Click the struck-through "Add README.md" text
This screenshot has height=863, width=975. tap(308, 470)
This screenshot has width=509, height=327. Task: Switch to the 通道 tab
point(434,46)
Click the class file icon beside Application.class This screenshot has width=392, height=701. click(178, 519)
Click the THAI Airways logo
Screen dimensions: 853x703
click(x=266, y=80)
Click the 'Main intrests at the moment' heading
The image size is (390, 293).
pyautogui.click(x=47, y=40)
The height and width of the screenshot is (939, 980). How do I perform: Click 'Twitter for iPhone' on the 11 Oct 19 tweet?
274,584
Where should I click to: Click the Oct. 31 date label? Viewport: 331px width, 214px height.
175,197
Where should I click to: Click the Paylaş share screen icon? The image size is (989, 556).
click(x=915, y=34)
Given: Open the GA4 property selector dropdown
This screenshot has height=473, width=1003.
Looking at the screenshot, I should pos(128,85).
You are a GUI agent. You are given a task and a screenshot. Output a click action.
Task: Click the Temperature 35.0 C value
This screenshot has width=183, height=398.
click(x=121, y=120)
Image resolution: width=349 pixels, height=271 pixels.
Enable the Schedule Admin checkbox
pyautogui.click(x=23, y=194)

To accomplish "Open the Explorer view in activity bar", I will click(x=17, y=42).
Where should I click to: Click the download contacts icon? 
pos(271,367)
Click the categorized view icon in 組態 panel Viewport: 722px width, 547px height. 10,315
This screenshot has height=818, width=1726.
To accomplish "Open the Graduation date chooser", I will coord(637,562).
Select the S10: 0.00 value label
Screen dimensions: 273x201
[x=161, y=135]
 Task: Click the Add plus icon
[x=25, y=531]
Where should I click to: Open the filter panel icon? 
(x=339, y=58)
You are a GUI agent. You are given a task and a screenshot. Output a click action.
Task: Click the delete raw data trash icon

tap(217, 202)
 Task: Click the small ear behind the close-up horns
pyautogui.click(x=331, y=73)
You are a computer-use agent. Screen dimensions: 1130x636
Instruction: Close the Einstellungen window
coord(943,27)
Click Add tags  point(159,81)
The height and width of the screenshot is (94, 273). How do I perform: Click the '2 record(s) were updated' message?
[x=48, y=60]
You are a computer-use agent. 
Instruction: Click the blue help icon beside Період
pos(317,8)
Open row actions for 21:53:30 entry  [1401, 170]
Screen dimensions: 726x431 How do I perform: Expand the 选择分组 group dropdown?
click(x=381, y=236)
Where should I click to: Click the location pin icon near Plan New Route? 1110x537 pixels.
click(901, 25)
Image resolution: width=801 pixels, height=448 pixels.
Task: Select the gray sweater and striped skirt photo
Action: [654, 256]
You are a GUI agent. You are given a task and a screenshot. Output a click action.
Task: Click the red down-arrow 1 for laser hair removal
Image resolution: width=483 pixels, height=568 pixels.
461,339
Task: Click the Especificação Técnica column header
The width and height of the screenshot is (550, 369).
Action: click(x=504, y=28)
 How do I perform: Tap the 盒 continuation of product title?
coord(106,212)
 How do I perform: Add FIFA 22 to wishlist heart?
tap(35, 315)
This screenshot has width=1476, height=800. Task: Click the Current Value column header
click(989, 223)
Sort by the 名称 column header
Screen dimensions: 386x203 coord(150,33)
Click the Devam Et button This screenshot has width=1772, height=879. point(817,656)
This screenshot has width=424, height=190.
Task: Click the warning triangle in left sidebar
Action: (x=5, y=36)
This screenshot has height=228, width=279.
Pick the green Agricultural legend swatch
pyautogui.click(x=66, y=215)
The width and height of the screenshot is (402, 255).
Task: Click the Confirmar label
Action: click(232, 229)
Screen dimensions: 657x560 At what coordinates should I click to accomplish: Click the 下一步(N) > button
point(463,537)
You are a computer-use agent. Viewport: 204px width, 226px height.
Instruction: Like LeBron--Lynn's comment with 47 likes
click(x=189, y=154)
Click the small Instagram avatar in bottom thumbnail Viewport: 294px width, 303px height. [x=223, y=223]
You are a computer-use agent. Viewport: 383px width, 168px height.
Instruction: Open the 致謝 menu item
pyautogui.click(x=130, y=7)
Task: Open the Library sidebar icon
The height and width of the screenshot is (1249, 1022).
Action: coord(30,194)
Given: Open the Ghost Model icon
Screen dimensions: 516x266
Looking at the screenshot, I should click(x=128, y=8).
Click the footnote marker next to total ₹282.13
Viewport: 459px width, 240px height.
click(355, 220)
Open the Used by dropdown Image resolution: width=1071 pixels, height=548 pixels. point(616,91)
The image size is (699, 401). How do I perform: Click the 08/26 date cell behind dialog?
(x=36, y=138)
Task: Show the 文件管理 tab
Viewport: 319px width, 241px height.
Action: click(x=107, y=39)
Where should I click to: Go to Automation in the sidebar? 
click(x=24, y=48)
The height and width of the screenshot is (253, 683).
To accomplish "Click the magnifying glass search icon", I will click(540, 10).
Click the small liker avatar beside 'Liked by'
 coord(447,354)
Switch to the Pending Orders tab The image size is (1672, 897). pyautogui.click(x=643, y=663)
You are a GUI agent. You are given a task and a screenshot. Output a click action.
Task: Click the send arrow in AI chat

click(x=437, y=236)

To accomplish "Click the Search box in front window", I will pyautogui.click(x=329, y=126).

=-=-=-=-=

> _Activity_
In the records above, count the lines that contain the word "will" and state only that count.

> _Response box_
4